Another industry expert says that some family members were keener on retaining Schroders than others, noting some clashes: “It was the best thing for everybody to part ways — with the cash.”
One person close to the firm says they would have expected a domestic acquirer such as HSBC since “Schroders was a strong brand and platform for people keen to expand in the UK”.
“At some point we thought there could be a counter-offer,” the person adds. “But the family had signed an irrevocable commitment to sell.”
Selling up
The sale of the renowned British institution to a US group has echoes of an earlier deal involving Schroders itself.
In 2000 it agreed to sell its investment bank to Salomon Smith Barney, part of Citigroup, for £1.35bn, in what people close to Bruno Schröder say was a heart-rending moment for him.
The firm’s roots go back to merchant banking and to the first half of the 19th century, when Johann Heinrich Schröder financed cotton and sugar shipments.
Over the decades, the bank grew, its history entwined with that of the City and of the broader British economy, underwriting much of the country’s trade with the rest of the world. Even as Schroders became one of Europe’s leading asset managers, it still prided itself on the bank.
“Bruno’s father said to him ‘never sell the bank’,” says Buxton, the former fund manager. “So it was very emotional when he had to sell it to Salomon Smith Barney.”
A person close to Schroders says that the reasons for the sale of the investment bank then and those for the asset manager today are “the same . . . Can’t crack America, need to buy in America, but haven’t got the money . . . so sell to a big American.”

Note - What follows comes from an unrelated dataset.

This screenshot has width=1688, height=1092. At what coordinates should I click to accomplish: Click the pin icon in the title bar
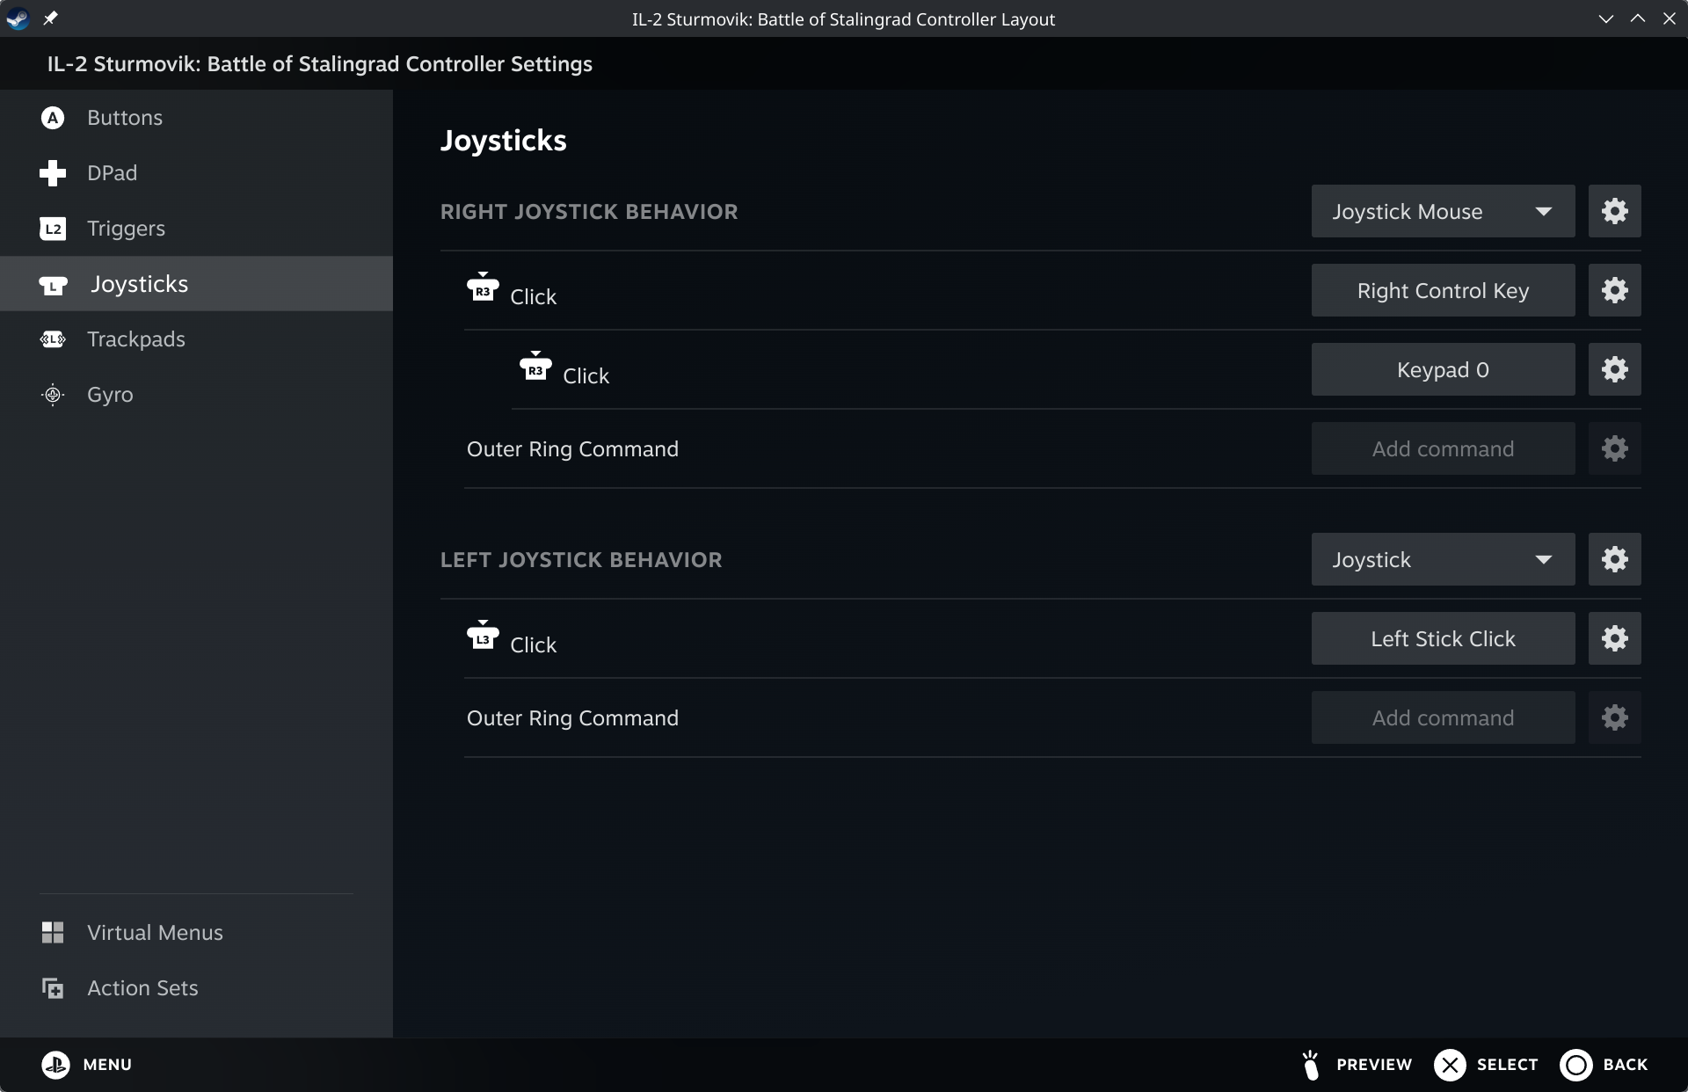pyautogui.click(x=50, y=18)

A Schroders insider adds: “At the end of the day, it’s not a merger deal, it’s a takeover,” and puts the likelihood of redundancies at 50 per cent.
Schroders and Nuveen say there will be no “material” job cuts in the two years after the deal completes, other than those already announced.
Another Schroders veteran adds they would be “amazed” if Cazenove, the wealth manager the group has said it would retain, “is not sold in the next 12-18 months” and equally surprised if the Schroders “brand is still here in five to 10 years”.
Other deals in the sector are already in the works. Nelson Peltz’s Trian is part of a group of investors acquiring British American asset manager Janus Henderson. Competitors are taking note of the £9.9bn netted by Schroders shareholders.
“It’s probably the best thing they could have done,” says a rival senior executive. “It’s not a bad price. The rest of us with similar asset management businesses are asking, if Schroders can’t make it work as an independent player, then who can?”